Task prompt
Copy out all of the material. Every line must match the original.

================

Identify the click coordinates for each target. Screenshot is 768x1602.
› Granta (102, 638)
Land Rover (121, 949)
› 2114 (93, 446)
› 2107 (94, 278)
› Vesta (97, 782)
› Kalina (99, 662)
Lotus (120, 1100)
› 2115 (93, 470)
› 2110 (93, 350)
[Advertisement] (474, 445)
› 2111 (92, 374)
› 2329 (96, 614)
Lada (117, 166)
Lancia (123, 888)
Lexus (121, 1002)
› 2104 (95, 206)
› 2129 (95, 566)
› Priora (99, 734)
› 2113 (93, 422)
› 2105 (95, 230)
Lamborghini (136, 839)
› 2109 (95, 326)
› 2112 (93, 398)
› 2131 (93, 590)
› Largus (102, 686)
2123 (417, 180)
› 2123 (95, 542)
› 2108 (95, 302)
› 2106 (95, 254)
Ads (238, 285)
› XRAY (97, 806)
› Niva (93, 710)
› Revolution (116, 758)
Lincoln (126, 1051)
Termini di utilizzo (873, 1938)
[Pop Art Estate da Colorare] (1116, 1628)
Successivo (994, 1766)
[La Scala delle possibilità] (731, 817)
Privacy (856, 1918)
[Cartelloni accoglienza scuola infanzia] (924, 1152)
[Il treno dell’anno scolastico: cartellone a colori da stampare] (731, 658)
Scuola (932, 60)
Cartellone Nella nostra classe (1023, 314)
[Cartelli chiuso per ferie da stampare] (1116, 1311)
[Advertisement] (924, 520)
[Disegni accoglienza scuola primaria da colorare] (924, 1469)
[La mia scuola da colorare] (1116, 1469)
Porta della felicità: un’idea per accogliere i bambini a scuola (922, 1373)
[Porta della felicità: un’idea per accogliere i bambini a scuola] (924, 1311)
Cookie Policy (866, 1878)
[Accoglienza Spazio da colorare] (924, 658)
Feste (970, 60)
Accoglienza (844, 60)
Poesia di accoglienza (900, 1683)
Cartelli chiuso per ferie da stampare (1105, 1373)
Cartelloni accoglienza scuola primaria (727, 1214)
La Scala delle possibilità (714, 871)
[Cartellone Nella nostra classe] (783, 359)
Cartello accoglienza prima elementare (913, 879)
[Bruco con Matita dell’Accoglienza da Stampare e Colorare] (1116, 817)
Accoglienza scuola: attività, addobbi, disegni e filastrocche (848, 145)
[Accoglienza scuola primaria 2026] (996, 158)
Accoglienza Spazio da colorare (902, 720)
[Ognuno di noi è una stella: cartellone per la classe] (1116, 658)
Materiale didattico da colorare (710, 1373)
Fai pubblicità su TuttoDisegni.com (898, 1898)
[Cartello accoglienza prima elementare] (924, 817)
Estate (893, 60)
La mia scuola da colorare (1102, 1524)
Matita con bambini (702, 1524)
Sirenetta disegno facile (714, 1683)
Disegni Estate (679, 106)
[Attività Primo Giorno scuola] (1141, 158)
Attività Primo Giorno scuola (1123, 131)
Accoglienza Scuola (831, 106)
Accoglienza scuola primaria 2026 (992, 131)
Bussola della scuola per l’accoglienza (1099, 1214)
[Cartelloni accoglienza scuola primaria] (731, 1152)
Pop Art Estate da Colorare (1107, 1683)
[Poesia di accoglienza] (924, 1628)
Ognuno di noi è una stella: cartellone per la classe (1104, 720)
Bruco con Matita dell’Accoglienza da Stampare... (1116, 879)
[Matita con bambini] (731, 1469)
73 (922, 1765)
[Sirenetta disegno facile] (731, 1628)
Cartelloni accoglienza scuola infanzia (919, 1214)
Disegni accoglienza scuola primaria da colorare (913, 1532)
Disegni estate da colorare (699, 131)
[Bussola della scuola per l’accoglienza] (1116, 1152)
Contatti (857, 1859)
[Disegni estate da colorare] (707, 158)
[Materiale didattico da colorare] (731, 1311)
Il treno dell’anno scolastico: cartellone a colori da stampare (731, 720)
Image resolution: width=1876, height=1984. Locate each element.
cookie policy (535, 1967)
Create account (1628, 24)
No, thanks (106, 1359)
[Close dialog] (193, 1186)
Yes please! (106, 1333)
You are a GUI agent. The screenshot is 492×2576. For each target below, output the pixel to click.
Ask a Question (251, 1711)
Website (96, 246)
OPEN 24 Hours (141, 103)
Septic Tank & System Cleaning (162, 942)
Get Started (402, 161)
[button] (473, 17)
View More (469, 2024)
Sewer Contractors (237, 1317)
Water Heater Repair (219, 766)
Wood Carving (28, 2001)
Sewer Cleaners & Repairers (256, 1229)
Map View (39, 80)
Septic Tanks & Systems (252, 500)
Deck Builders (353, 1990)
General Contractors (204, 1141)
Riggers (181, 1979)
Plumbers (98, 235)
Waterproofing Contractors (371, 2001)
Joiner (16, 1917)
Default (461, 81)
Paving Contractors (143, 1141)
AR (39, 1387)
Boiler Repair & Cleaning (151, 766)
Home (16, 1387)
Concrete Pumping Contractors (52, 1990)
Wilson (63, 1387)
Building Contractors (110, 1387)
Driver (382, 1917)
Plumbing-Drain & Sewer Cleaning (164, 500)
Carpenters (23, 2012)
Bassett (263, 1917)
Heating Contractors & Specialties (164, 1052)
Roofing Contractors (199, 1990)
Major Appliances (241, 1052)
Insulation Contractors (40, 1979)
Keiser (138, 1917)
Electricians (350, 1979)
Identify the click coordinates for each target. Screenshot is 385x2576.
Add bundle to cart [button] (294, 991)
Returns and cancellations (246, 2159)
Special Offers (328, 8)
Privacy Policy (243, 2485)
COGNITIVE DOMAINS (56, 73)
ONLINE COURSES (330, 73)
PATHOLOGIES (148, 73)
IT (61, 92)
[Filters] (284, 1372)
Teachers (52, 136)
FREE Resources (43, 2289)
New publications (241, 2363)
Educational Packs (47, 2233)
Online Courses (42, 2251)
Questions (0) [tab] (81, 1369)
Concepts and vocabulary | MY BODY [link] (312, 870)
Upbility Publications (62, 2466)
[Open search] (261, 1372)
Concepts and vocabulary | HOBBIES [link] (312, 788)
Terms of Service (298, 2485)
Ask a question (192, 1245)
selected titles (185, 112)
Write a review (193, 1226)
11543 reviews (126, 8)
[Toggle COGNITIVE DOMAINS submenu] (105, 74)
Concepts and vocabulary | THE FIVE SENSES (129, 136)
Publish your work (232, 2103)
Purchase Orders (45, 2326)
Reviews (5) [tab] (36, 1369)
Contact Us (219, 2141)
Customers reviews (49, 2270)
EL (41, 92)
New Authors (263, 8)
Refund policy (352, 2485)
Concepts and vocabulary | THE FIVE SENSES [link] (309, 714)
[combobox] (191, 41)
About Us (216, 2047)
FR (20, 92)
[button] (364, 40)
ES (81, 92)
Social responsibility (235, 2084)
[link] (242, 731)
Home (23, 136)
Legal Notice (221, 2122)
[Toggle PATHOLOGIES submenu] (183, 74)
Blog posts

================

Solved problem
Identify the click coordinates for each target. Screenshot is 768x1602.
› Granta (102, 638)
Land Rover (121, 949)
› 2114 (93, 446)
› 2107 (94, 278)
› Vesta (97, 782)
› Kalina (99, 662)
Lotus (120, 1100)
› 2115 (93, 470)
› 2110 (93, 350)
[Advertisement] (474, 445)
› 2111 (92, 374)
› 2329 (96, 614)
Lada (117, 166)
Lancia (123, 888)
Lexus (121, 1002)
› 2104 (95, 206)
› 2129 (95, 566)
› Priora (99, 734)
› 2113 (93, 422)
› 2105 (95, 230)
Lamborghini (136, 839)
› 2109 (95, 326)
› 2112 (93, 398)
› 2131 (93, 590)
› Largus (102, 686)
2123 (417, 180)
› 2123 (95, 542)
› 2108 (95, 302)
› 2106 (95, 254)
Ads (238, 285)
› XRAY (97, 806)
› Niva (93, 710)
› Revolution (116, 758)
Lincoln (126, 1051)
Termini di utilizzo (873, 1938)
[Pop Art Estate da Colorare] (1116, 1628)
Successivo (994, 1766)
[La Scala delle possibilità] (731, 817)
Privacy (856, 1918)
[Cartelloni accoglienza scuola infanzia] (924, 1152)
[Il treno dell’anno scolastico: cartellone a colori da stampare] (731, 658)
Scuola (932, 60)
Cartellone Nella nostra classe (1023, 314)
[Cartelli chiuso per ferie da stampare] (1116, 1311)
[Advertisement] (924, 520)
[Disegni accoglienza scuola primaria da colorare] (924, 1469)
[La mia scuola da colorare] (1116, 1469)
Porta della felicità: un’idea per accogliere i bambini a scuola (922, 1373)
[Porta della felicità: un’idea per accogliere i bambini a scuola] (924, 1311)
Cookie Policy (866, 1878)
[Accoglienza Spazio da colorare] (924, 658)
Feste (970, 60)
Accoglienza (844, 60)
Poesia di accoglienza (900, 1683)
Cartelli chiuso per ferie da stampare (1105, 1373)
Cartelloni accoglienza scuola primaria (727, 1214)
La Scala delle possibilità (714, 871)
[Cartellone Nella nostra classe] (783, 359)
Cartello accoglienza prima elementare (913, 879)
[Bruco con Matita dell’Accoglienza da Stampare e Colorare] (1116, 817)
Accoglienza scuola: attività, addobbi, disegni e filastrocche (848, 145)
[Accoglienza scuola primaria 2026] (996, 158)
Accoglienza Spazio da colorare (902, 720)
[Ognuno di noi è una stella: cartellone per la classe] (1116, 658)
Materiale didattico da colorare (710, 1373)
Fai pubblicità su TuttoDisegni.com (898, 1898)
[Cartello accoglienza prima elementare] (924, 817)
Estate (893, 60)
La mia scuola da colorare (1102, 1524)
Matita con bambini (702, 1524)
Sirenetta disegno facile (714, 1683)
Disegni Estate (679, 106)
[Attività Primo Giorno scuola] (1141, 158)
Attività Primo Giorno scuola (1123, 131)
Accoglienza Scuola (831, 106)
Accoglienza scuola primaria 2026 (992, 131)
Bussola della scuola per l’accoglienza (1099, 1214)
[Cartelloni accoglienza scuola primaria] (731, 1152)
Pop Art Estate da Colorare (1107, 1683)
[Poesia di accoglienza] (924, 1628)
Ognuno di noi è una stella: cartellone per la classe (1104, 720)
Bruco con Matita dell’Accoglienza da Stampare... (1116, 879)
[Matita con bambini] (731, 1469)
73 (922, 1765)
[Sirenetta disegno facile] (731, 1628)
Cartelloni accoglienza scuola infanzia (919, 1214)
Disegni accoglienza scuola primaria da colorare (913, 1532)
Disegni estate da colorare (699, 131)
[Bussola della scuola per l’accoglienza] (1116, 1152)
Contatti (857, 1859)
[Disegni estate da colorare] (707, 158)
[Materiale didattico da colorare] (731, 1311)
Il treno dell’anno scolastico: cartellone a colori da stampare (731, 720)
Image resolution: width=1876, height=1984. Locate each element.
cookie policy (535, 1967)
Create account (1628, 24)
No, thanks (106, 1359)
[Close dialog] (193, 1186)
Yes please! (106, 1333)
You are a GUI agent. The screenshot is 492×2576. For each target below, output the pixel to click.
Ask a Question (251, 1711)
Website (96, 246)
OPEN 24 Hours (141, 103)
Septic Tank & System Cleaning (162, 942)
Get Started (402, 161)
[button] (473, 17)
View More (469, 2024)
Sewer Contractors (237, 1317)
Water Heater Repair (219, 766)
Wood Carving (28, 2001)
Sewer Cleaners & Repairers (256, 1229)
Map View (39, 80)
Septic Tanks & Systems (252, 500)
Deck Builders (353, 1990)
General Contractors (204, 1141)
Riggers (181, 1979)
Plumbers (98, 235)
Waterproofing Contractors (371, 2001)
Joiner (16, 1917)
Default (461, 81)
Paving Contractors (143, 1141)
AR (39, 1387)
Boiler Repair & Cleaning (151, 766)
Home (16, 1387)
Concrete Pumping Contractors (52, 1990)
Wilson (63, 1387)
Building Contractors (110, 1387)
Driver (382, 1917)
Plumbing-Drain & Sewer Cleaning (164, 500)
Carpenters (23, 2012)
Bassett (263, 1917)
Heating Contractors & Specialties (164, 1052)
Roofing Contractors (199, 1990)
Major Appliances (241, 1052)
Insulation Contractors (40, 1979)
Keiser (138, 1917)
Electricians (350, 1979)
Identify the click coordinates for each target. Screenshot is 385x2576.
Add bundle to cart [button] (294, 991)
Returns and cancellations (246, 2159)
Special Offers (328, 8)
Privacy Policy (243, 2485)
COGNITIVE DOMAINS (56, 73)
ONLINE COURSES (330, 73)
PATHOLOGIES (148, 73)
IT (61, 92)
[Filters] (284, 1372)
Teachers (52, 136)
FREE Resources (43, 2289)
New publications (241, 2363)
Educational Packs (47, 2233)
Online Courses (42, 2251)
Questions (0) [tab] (81, 1369)
Concepts and vocabulary | MY BODY [link] (312, 870)
Upbility Publications (62, 2466)
[Open search] (261, 1372)
Concepts and vocabulary | HOBBIES [link] (312, 788)
Terms of Service (298, 2485)
Ask a question (192, 1245)
selected titles (185, 112)
Write a review (193, 1226)
11543 reviews (126, 8)
[Toggle COGNITIVE DOMAINS submenu] (105, 74)
Concepts and vocabulary | THE FIVE SENSES (129, 136)
Publish your work (232, 2103)
Purchase Orders (45, 2326)
Reviews (5) [tab] (36, 1369)
Contact Us (219, 2141)
Customers reviews (49, 2270)
EL (41, 92)
New Authors (263, 8)
Refund policy (352, 2485)
Concepts and vocabulary | THE FIVE SENSES [link] (309, 714)
[combobox] (191, 41)
About Us (216, 2047)
FR (20, 92)
[button] (364, 40)
ES (81, 92)
Social responsibility (235, 2084)
[link] (242, 731)
Home (23, 136)
Legal Notice (221, 2122)
[Toggle PATHOLOGIES submenu] (183, 74)
Blog posts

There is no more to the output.